Honda è celebre ad ogni angolatura del mondo per quello che ha sfornato nella corso della sua storia, tanto per le quattro ruote quanto per le due ruote. Nel 2017 il colosso giapponese festeggia la nascita di due sigle che hanno segnato indiscutibilmente il marchio negli ultimi 25 anni: Type R e Fireblade. La prima è legata al mondo delle macchine, la seconda invece a quello delle moto.

Honda Type R

La prima volta che Honda ha pensato di utilizzare la sigla Type R era il 1992, e in molti si ricorderanno che la casa giapponese aveva appena lanciato sul mercato una supercar amata e venerata tutt’oggi. Stiamo parlando della Honda NSX Type R, la risposta nipponica alle sportive occidentali, una vettura che è rimasta nell’immaginario collettivo di tanti. Basti pensare che è stata una delle vetture più amate di Ayrton Senna, che si era occupato in parte del suo sviluppo. Famosissimo è il video in cui il compianto pilota brasiliano correva sulla pista di Suzuka, con tanto di mocassini, a bordo di questa supercar.

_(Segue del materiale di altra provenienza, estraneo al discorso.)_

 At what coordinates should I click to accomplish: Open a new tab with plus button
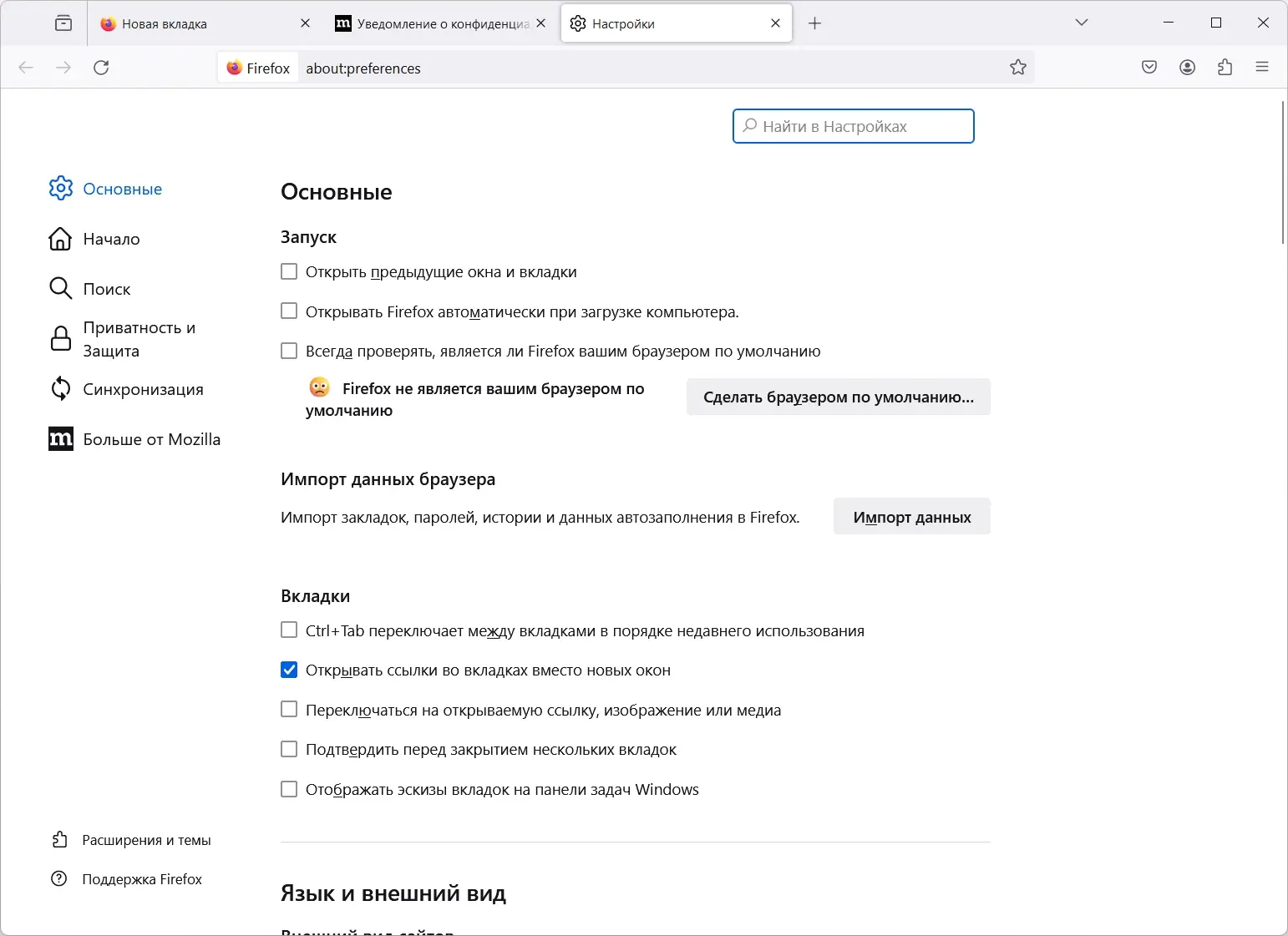[x=814, y=23]
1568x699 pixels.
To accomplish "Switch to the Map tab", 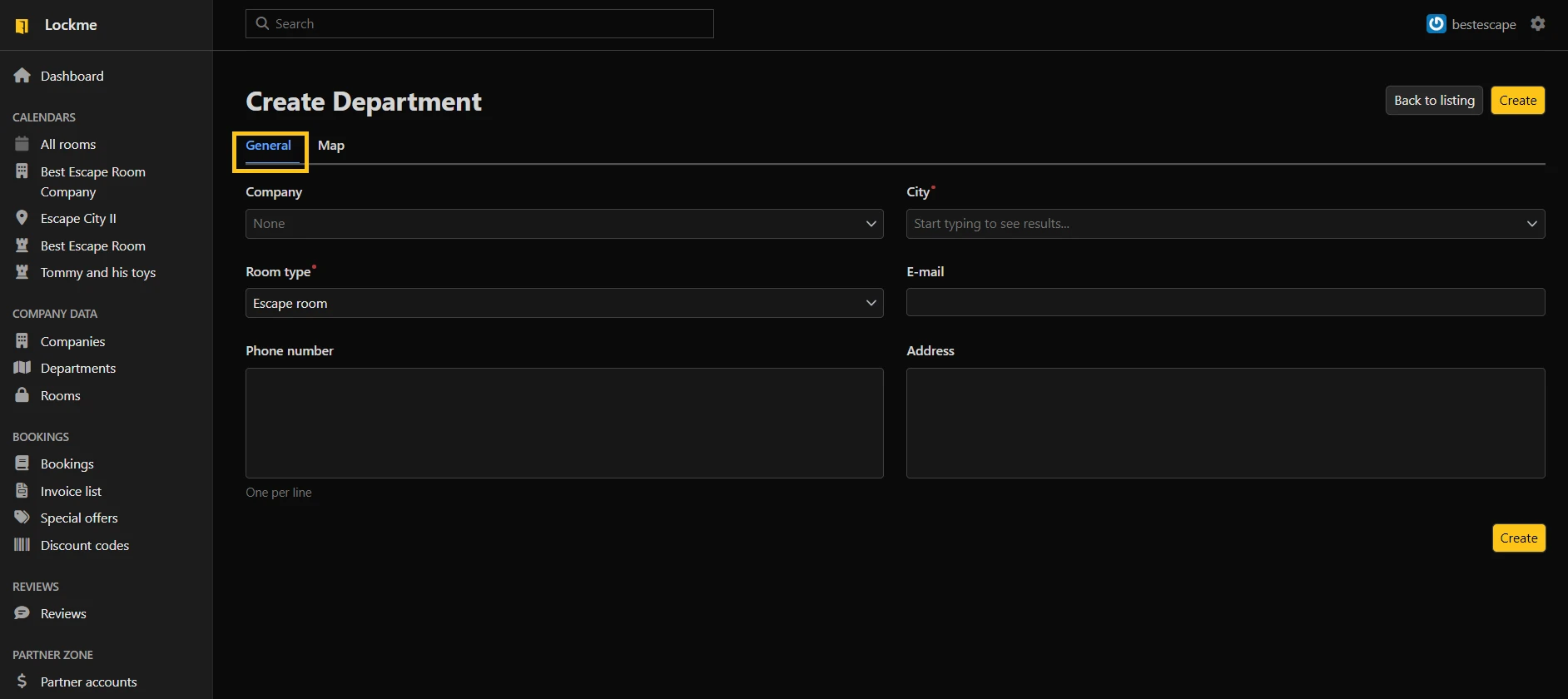I will 330,146.
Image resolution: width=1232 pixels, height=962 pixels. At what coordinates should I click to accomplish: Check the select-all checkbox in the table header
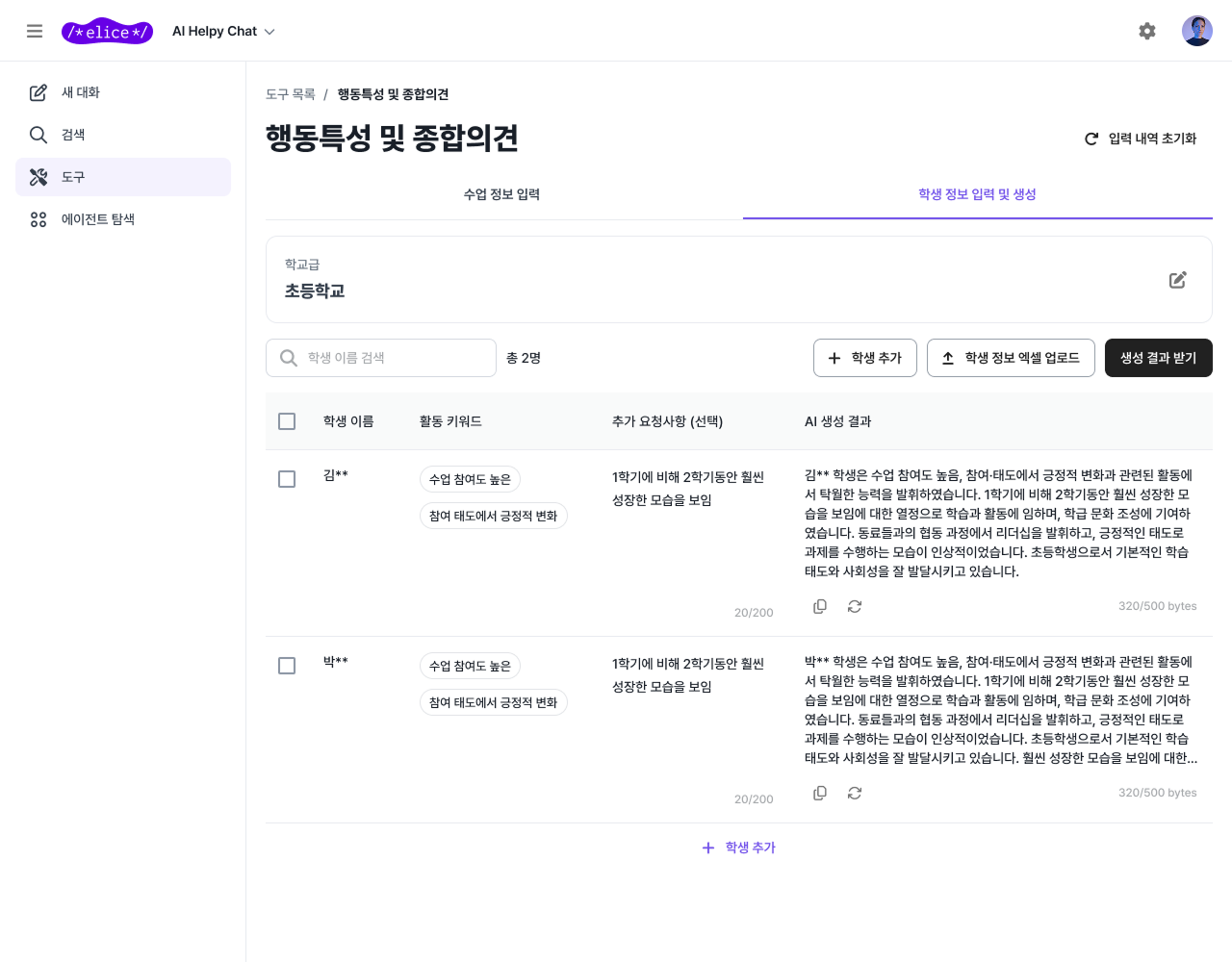click(286, 420)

Da quel momento Type R è sinonimo di sportività, il massimo delle prestazioni che una Honda può offrire su quattro ruote. La NSX Type R fu una due posti alimentata da un motore V6 3.0 litri da 280 cavalli di potenza. Da lì in poi sono stati tanti i modelli che hanno potuto vantare la gloriosa effige di Type R, a cominciare dalla Honda Integra del 1995, una sedan che sotto al cofano nascondeva un VTEC da 1.8 litri a quattro cilindri in grado di erogare 200 CV di potenza con un massimo di 8.000 giri/min. Successivamente è stata la volta della Civic nel 1997, poi della Honda Accord nel 1999 e di molte altre fino ad arrivare ai giorni nostri con la quinta generazione di Civic Type R. Un progetto ex-novo fatto per esaltare le prestazioni di questa berlina, una delle più performanti sul mercato. Adesso, a differenza del passato, le Type R vengono esportate in tutto il mondo, mentre prima erano relegate al solo mercato giapponese ed europeo.

Honda Fireblade

Di pari passo con il mondo della auto, nel 1992 nasceva una moto che avrebbe cambiato il mondo delle due ruote. Tutto è cominciato in quell’anno con la Honda CBR Fireblade, che ha riscritto le regole di design, prestazioni e maneggevolezza per la classe delle maxi supersport. La prima CBR900RR Fireblade di serie combinava un motore da 893cc con uno chassis ultra leggero e geometrie della ciclistica aggressive. Elementi che hanno innalzato questo modello a icona mondiale. Nel 1996 ci fu una evoluzione, poiché il motore della CBR Fireblade crebbe fino ad arrivare a 919 cc, ed ebbe una ciclistica ancora più sofisticata fatta per mettere in evidenza le prestazioni. Un grande cambiamento si ebbe nel 2004, quando nacque la CBR1000RR Fireblade da 998 cc. Essa prendeva ispirazione dalla RC212V che correva nella MotoGP, e apportava dei numerosi cambiamenti come l’aumento della potenza fino a 172 CV, lo scarico sottosella, l’ammortizzatore di sterzo elettronico HESD (Honda Electronic Steering Damper) e la sospensione posteriore con sistema Unit Pro-Link. Dopo le varie evoluzioni giungiamo al 2017, un vero spartiacque nella storia della CBR Fireblade, poiché è stato riprogettato un 90% delle componenti. Si è trattato di un passo verso la perfezione, grazie a un alleggerimento complessivo di 15 kg, a un incremento della potenza di 11CV (ora 192 CV) e all’arrivo di un pacchetto elettronico di prim’ordine con piattaforma inerziale IMU. Le sospensioni sono Showa e i freni Tokico. Il sistema di scarico è in titanio. Oltre alla CBR1000RR sono disponibili anche le CBR1000RR SP (999 cc) CBR1000RR SP2 (999 cc).